** DIRECTIONS FOR THIS TASK **
Please convert every one of the records below into a Markdown table with two columns, Row for the row number and Line for the line itself, leaving out blank lines.

--- BEGIN ---

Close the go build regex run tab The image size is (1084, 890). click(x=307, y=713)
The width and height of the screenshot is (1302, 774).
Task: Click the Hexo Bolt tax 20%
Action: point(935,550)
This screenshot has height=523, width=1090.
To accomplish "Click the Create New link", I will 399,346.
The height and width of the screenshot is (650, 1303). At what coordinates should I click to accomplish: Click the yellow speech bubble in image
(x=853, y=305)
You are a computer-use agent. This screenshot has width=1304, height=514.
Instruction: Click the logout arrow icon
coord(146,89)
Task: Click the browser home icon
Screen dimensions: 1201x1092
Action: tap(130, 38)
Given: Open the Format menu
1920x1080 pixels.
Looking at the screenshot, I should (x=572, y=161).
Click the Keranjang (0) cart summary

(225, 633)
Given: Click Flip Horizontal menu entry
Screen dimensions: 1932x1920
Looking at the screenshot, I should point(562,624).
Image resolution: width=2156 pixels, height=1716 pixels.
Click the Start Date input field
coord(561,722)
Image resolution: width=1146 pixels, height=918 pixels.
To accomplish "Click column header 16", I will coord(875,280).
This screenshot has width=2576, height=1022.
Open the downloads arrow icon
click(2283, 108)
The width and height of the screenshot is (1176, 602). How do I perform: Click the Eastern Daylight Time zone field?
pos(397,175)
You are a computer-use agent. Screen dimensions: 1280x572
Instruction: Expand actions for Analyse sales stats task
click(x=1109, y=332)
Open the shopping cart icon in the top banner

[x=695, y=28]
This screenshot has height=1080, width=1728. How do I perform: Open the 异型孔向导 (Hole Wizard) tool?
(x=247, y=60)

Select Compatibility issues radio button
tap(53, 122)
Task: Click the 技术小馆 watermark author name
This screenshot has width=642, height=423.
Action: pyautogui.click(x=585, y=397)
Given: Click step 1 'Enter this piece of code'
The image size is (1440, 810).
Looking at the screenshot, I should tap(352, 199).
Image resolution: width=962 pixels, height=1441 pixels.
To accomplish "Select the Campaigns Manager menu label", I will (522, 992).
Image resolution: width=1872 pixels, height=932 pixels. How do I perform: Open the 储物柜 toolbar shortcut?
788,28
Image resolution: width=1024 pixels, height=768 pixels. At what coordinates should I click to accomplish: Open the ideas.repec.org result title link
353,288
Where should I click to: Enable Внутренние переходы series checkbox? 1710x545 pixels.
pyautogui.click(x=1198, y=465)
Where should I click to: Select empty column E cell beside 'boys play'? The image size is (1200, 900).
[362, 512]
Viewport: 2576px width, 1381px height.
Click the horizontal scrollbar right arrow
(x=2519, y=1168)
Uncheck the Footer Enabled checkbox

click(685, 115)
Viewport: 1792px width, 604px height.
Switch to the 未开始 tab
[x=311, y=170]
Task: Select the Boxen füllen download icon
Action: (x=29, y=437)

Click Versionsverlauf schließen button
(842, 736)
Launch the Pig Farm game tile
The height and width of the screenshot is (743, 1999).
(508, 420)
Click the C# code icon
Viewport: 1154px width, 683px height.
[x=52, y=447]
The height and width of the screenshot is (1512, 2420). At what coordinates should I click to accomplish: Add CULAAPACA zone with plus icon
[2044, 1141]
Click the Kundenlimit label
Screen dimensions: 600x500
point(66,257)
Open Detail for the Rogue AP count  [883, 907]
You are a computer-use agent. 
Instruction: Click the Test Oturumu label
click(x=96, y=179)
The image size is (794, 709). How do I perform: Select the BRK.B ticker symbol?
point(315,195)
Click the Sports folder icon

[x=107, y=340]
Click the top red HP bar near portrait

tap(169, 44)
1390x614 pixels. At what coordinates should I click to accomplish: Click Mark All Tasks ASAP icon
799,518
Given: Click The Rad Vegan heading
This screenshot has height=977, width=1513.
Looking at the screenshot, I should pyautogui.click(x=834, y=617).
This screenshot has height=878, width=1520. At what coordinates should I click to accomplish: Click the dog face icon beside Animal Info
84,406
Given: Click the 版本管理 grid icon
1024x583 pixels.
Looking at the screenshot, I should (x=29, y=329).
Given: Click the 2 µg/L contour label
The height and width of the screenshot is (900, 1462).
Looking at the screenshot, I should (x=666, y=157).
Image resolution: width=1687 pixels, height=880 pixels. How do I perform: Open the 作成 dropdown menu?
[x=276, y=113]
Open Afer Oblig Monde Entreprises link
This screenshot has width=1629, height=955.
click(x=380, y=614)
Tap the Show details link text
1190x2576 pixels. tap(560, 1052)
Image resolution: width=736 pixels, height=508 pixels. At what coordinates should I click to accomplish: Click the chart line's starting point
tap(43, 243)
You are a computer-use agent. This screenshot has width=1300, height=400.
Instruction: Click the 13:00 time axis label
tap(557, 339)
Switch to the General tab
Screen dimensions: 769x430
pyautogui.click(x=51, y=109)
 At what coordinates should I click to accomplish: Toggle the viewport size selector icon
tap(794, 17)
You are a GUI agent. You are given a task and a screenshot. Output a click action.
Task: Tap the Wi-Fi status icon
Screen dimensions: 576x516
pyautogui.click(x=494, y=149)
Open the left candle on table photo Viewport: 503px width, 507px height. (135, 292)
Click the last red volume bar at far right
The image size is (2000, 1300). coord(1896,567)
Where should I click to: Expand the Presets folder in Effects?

--- END ---

** RESULT OF THE EXERCISE **
| Row | Line |
|---|---|
| 1 | Close the go build regex run tab The image size is (1084, 890). click(x=307, y=713) |
| 2 | The width and height of the screenshot is (1302, 774). |
| 3 | Task: Click the Hexo Bolt tax 20% |
| 4 | Action: point(935,550) |
| 5 | This screenshot has height=523, width=1090. |
| 6 | To accomplish "Click the Create New link", I will 399,346. |
| 7 | The height and width of the screenshot is (650, 1303). At what coordinates should I click to accomplish: Click the yellow speech bubble in image |
| 8 | (x=853, y=305) |
| 9 | You are a computer-use agent. This screenshot has width=1304, height=514. |
| 10 | Instruction: Click the logout arrow icon |
| 11 | coord(146,89) |
| 12 | Task: Click the browser home icon |
| 13 | Screen dimensions: 1201x1092 |
| 14 | Action: tap(130, 38) |
| 15 | Given: Open the Format menu |
| 16 | 1920x1080 pixels. |
| 17 | Looking at the screenshot, I should (x=572, y=161). |
| 18 | Click the Keranjang (0) cart summary |
| 19 | (225, 633) |
| 20 | Given: Click Flip Horizontal menu entry |
| 21 | Screen dimensions: 1932x1920 |
| 22 | Looking at the screenshot, I should point(562,624). |
| 23 | Image resolution: width=2156 pixels, height=1716 pixels. |
| 24 | Click the Start Date input field |
| 25 | coord(561,722) |
| 26 | Image resolution: width=1146 pixels, height=918 pixels. |
| 27 | To accomplish "Click column header 16", I will coord(875,280). |
| 28 | This screenshot has width=2576, height=1022. |
| 29 | Open the downloads arrow icon |
| 30 | click(2283, 108) |
| 31 | The width and height of the screenshot is (1176, 602). How do I perform: Click the Eastern Daylight Time zone field? |
| 32 | pos(397,175) |
| 33 | You are a computer-use agent. Screen dimensions: 1280x572 |
| 34 | Instruction: Expand actions for Analyse sales stats task |
| 35 | click(x=1109, y=332) |
| 36 | Open the shopping cart icon in the top banner |
| 37 | [x=695, y=28] |
| 38 | This screenshot has height=1080, width=1728. How do I perform: Open the 异型孔向导 (Hole Wizard) tool? |
| 39 | (x=247, y=60) |
| 40 | Select Compatibility issues radio button |
| 41 | tap(53, 122) |
| 42 | Task: Click the 技术小馆 watermark author name |
| 43 | This screenshot has width=642, height=423. |
| 44 | Action: pyautogui.click(x=585, y=397) |
| 45 | Given: Click step 1 'Enter this piece of code' |
| 46 | The image size is (1440, 810). |
| 47 | Looking at the screenshot, I should tap(352, 199). |
| 48 | Image resolution: width=962 pixels, height=1441 pixels. |
| 49 | To accomplish "Select the Campaigns Manager menu label", I will (522, 992). |
| 50 | Image resolution: width=1872 pixels, height=932 pixels. How do I perform: Open the 储物柜 toolbar shortcut? |
| 51 | 788,28 |
| 52 | Image resolution: width=1024 pixels, height=768 pixels. At what coordinates should I click to accomplish: Open the ideas.repec.org result title link |
| 53 | 353,288 |
| 54 | Where should I click to: Enable Внутренние переходы series checkbox? 1710x545 pixels. |
| 55 | pyautogui.click(x=1198, y=465) |
| 56 | Where should I click to: Select empty column E cell beside 'boys play'? The image size is (1200, 900). |
| 57 | [362, 512] |
| 58 | Viewport: 2576px width, 1381px height. |
| 59 | Click the horizontal scrollbar right arrow |
| 60 | (x=2519, y=1168) |
| 61 | Uncheck the Footer Enabled checkbox |
| 62 | click(685, 115) |
| 63 | Viewport: 1792px width, 604px height. |
| 64 | Switch to the 未开始 tab |
| 65 | [x=311, y=170] |
| 66 | Task: Select the Boxen füllen download icon |
| 67 | Action: (x=29, y=437) |
| 68 | Click Versionsverlauf schließen button |
| 69 | (842, 736) |
| 70 | Launch the Pig Farm game tile |
| 71 | The height and width of the screenshot is (743, 1999). |
| 72 | (508, 420) |
| 73 | Click the C# code icon |
| 74 | Viewport: 1154px width, 683px height. |
| 75 | [x=52, y=447] |
| 76 | The height and width of the screenshot is (1512, 2420). At what coordinates should I click to accomplish: Add CULAAPACA zone with plus icon |
| 77 | [2044, 1141] |
| 78 | Click the Kundenlimit label |
| 79 | Screen dimensions: 600x500 |
| 80 | point(66,257) |
| 81 | Open Detail for the Rogue AP count  [883, 907] |
| 82 | You are a computer-use agent.  |
| 83 | Instruction: Click the Test Oturumu label |
| 84 | click(x=96, y=179) |
| 85 | The image size is (794, 709). How do I perform: Select the BRK.B ticker symbol? |
| 86 | point(315,195) |
| 87 | Click the Sports folder icon |
| 88 | [x=107, y=340] |
| 89 | Click the top red HP bar near portrait |
| 90 | tap(169, 44) |
| 91 | 1390x614 pixels. At what coordinates should I click to accomplish: Click Mark All Tasks ASAP icon |
| 92 | 799,518 |
| 93 | Given: Click The Rad Vegan heading |
| 94 | This screenshot has height=977, width=1513. |
| 95 | Looking at the screenshot, I should pyautogui.click(x=834, y=617). |
| 96 | This screenshot has height=878, width=1520. At what coordinates should I click to accomplish: Click the dog face icon beside Animal Info |
| 97 | 84,406 |
| 98 | Given: Click the 版本管理 grid icon |
| 99 | 1024x583 pixels. |
| 100 | Looking at the screenshot, I should (x=29, y=329). |
| 101 | Given: Click the 2 µg/L contour label |
| 102 | The height and width of the screenshot is (900, 1462). |
| 103 | Looking at the screenshot, I should (x=666, y=157). |
| 104 | Image resolution: width=1687 pixels, height=880 pixels. How do I perform: Open the 作成 dropdown menu? |
| 105 | [x=276, y=113] |
| 106 | Open Afer Oblig Monde Entreprises link |
| 107 | This screenshot has width=1629, height=955. |
| 108 | click(x=380, y=614) |
| 109 | Tap the Show details link text |
| 110 | 1190x2576 pixels. tap(560, 1052) |
| 111 | Image resolution: width=736 pixels, height=508 pixels. At what coordinates should I click to accomplish: Click the chart line's starting point |
| 112 | tap(43, 243) |
| 113 | You are a computer-use agent. This screenshot has width=1300, height=400. |
| 114 | Instruction: Click the 13:00 time axis label |
| 115 | tap(557, 339) |
| 116 | Switch to the General tab |
| 117 | Screen dimensions: 769x430 |
| 118 | pyautogui.click(x=51, y=109) |
| 119 |  At what coordinates should I click to accomplish: Toggle the viewport size selector icon |
| 120 | tap(794, 17) |
| 121 | You are a GUI agent. You are given a task and a screenshot. Output a click action. |
| 122 | Task: Tap the Wi-Fi status icon |
| 123 | Screen dimensions: 576x516 |
| 124 | pyautogui.click(x=494, y=149) |
| 125 | Open the left candle on table photo Viewport: 503px width, 507px height. (135, 292) |
| 126 | Click the last red volume bar at far right |
| 127 | The image size is (2000, 1300). coord(1896,567) |
| 128 | Where should I click to: Expand the Presets folder in Effects? |